Iran May Have Trained Attackers That Killed 5 American Soldiers, U.S. And Iraqis Say
New York Times
January 31, 2007
By James Glanz and Mark Mazzetti
BAGHDAD, Jan. 30 — Investigators say they believe that attackers who used American-style uniforms and weapons to infiltrate a secure compound and kill five American soldiers in Karbala on Jan. 20 may have been trained and financed by Iranian agents, according to American and Iraqi officials knowledgeable about the inquiry.
The officials said the sophistication of the attack astonished investigators, who doubt that Iraqis could have carried it out on their own — one reason a connection to Iran is being closely examined.

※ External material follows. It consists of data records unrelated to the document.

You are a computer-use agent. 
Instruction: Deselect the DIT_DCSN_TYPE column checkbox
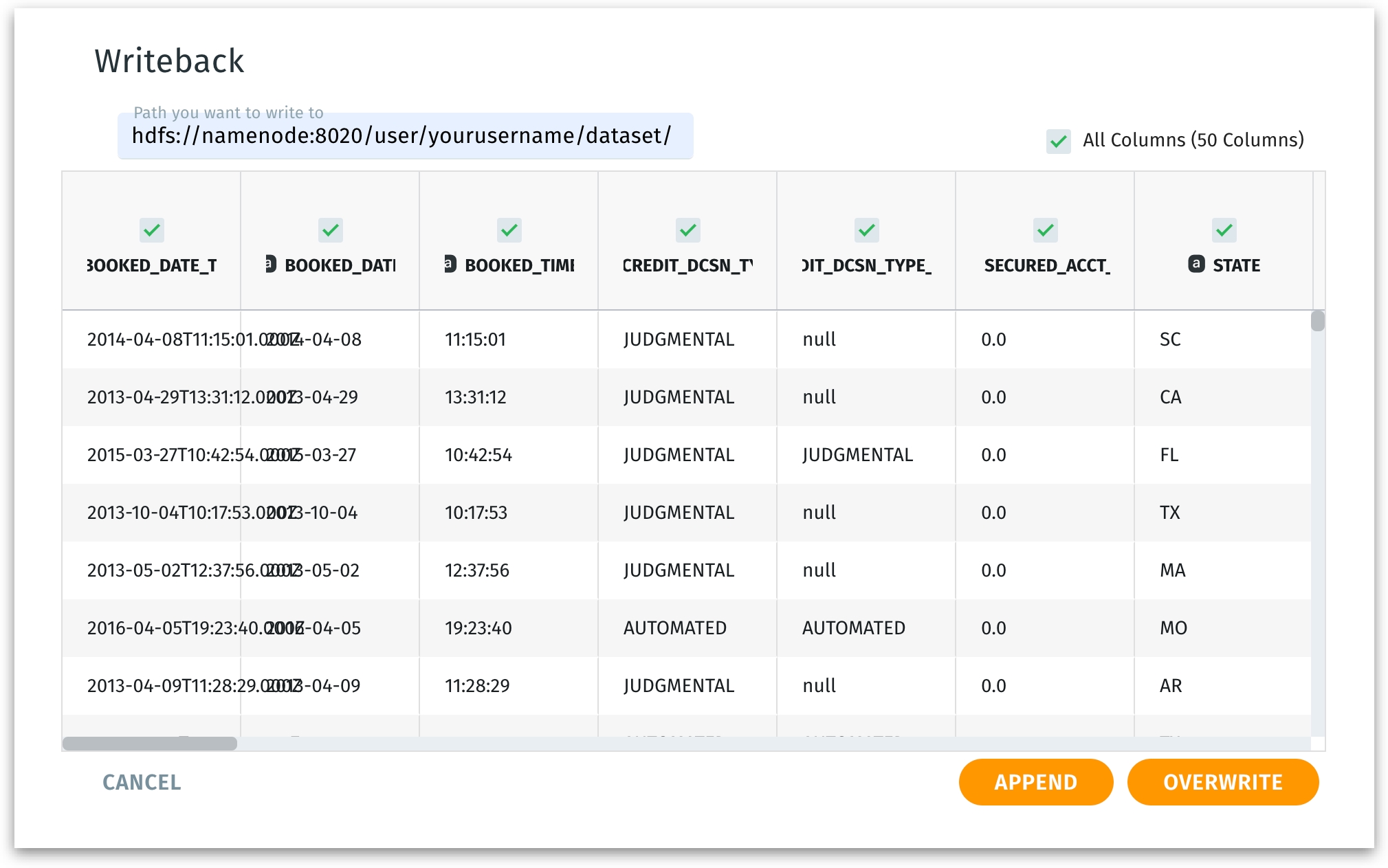pos(866,230)
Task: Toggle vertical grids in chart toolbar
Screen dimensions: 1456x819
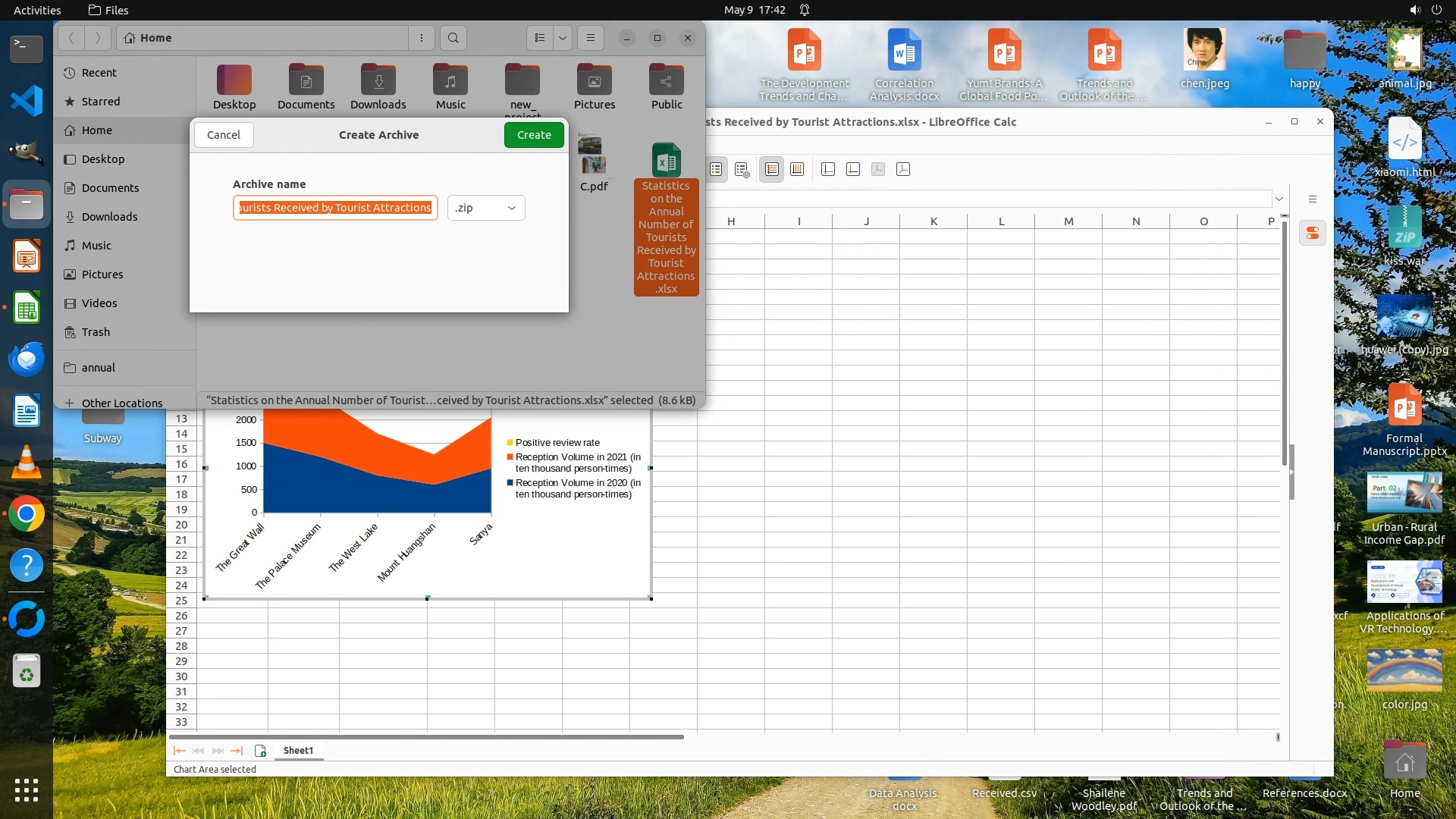Action: pos(797,169)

Officials cautioned that no firm conclusions had been drawn and did not reveal any direct evidence of a connection.
A senior Iraqi official said the attackers had carried forged American identity cards and American-style M-4 rifles and had thrown stun grenades of a kind used only by American forces here.

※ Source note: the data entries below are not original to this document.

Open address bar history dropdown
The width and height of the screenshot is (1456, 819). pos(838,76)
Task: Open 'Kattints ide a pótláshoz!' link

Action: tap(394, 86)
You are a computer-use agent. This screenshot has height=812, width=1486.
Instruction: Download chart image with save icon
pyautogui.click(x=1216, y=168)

Tying Iran to the deadly attack could be helpful to the Bush administration, which has been engaged in an escalating war of words with Iran.
One American soldier was killed during the initial attack and four more were abducted and killed shortly afterward as the police pursued the sport utility vehicles used in the attack.
The attack was focused on a meeting at a joint security station, where American and Iraqi forces mesh their efforts in the new security plan.
An Iraqi knowledgeable about the investigation said four suspects had been detained and questioned. Based on those interviews, investigators have concluded that as they fled Karbala with the abducted Americans, the attackers used advanced devices to monitor police communications and avoid the roads where the police were searching.
The suspects have also told investigators that “a religious group in Najaf” was involved in the operation, the Iraqi said, in a clear reference to the Mahdi Army, the militia controlled by the breakaway Shiite cleric, Moktada al-Sadr. If that information holds up, it would dovetail with assertions by several Iraqi officials that Iran is financing and training a small number of splinter groups from the Mahdi Army to carry out special operations and assassinations.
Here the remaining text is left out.